Exercise>
An exact reprint of the data below is required, line for line.

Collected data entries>

————

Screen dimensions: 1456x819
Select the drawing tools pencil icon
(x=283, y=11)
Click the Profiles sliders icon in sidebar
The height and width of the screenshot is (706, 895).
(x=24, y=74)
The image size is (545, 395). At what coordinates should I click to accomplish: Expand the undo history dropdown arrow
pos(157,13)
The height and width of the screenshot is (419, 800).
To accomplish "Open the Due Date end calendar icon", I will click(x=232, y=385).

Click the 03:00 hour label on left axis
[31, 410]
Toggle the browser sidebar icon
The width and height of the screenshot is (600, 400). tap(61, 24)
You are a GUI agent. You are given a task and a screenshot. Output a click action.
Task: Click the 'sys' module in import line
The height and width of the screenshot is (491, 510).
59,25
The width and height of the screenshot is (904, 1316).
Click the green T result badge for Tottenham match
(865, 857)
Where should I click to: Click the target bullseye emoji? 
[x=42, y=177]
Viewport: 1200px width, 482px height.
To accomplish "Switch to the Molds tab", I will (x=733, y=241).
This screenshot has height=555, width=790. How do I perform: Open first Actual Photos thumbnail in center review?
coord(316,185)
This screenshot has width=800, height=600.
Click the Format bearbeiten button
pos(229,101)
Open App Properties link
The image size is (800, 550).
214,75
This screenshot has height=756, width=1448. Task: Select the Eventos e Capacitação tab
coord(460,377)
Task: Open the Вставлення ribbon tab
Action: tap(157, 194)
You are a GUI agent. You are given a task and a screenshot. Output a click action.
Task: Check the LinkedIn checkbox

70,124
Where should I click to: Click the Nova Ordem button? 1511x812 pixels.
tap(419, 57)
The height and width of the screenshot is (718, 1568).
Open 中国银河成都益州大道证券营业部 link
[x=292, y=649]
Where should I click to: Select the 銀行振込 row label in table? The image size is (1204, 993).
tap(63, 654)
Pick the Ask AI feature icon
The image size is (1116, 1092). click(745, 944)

————

Exercise response>
Screen dimensions: 1456x819
Select the drawing tools pencil icon
(x=283, y=11)
Click the Profiles sliders icon in sidebar
The height and width of the screenshot is (706, 895).
(x=24, y=74)
The image size is (545, 395). At what coordinates should I click to accomplish: Expand the undo history dropdown arrow
pos(157,13)
The height and width of the screenshot is (419, 800).
To accomplish "Open the Due Date end calendar icon", I will click(x=232, y=385).

Click the 03:00 hour label on left axis
[31, 410]
Toggle the browser sidebar icon
The width and height of the screenshot is (600, 400). tap(61, 24)
You are a GUI agent. You are given a task and a screenshot. Output a click action.
Task: Click the 'sys' module in import line
The height and width of the screenshot is (491, 510).
59,25
The width and height of the screenshot is (904, 1316).
Click the green T result badge for Tottenham match
(865, 857)
Where should I click to: Click the target bullseye emoji? 
[x=42, y=177]
Viewport: 1200px width, 482px height.
To accomplish "Switch to the Molds tab", I will (x=733, y=241).
This screenshot has height=555, width=790. How do I perform: Open first Actual Photos thumbnail in center review?
coord(316,185)
This screenshot has width=800, height=600.
Click the Format bearbeiten button
pos(229,101)
Open App Properties link
The image size is (800, 550).
214,75
This screenshot has height=756, width=1448. Task: Select the Eventos e Capacitação tab
coord(460,377)
Task: Open the Вставлення ribbon tab
Action: tap(157, 194)
You are a GUI agent. You are given a task and a screenshot. Output a click action.
Task: Check the LinkedIn checkbox

70,124
Where should I click to: Click the Nova Ordem button? 1511x812 pixels.
tap(419, 57)
The height and width of the screenshot is (718, 1568).
Open 中国银河成都益州大道证券营业部 link
[x=292, y=649]
Where should I click to: Select the 銀行振込 row label in table? The image size is (1204, 993).
tap(63, 654)
Pick the Ask AI feature icon
The image size is (1116, 1092). click(745, 944)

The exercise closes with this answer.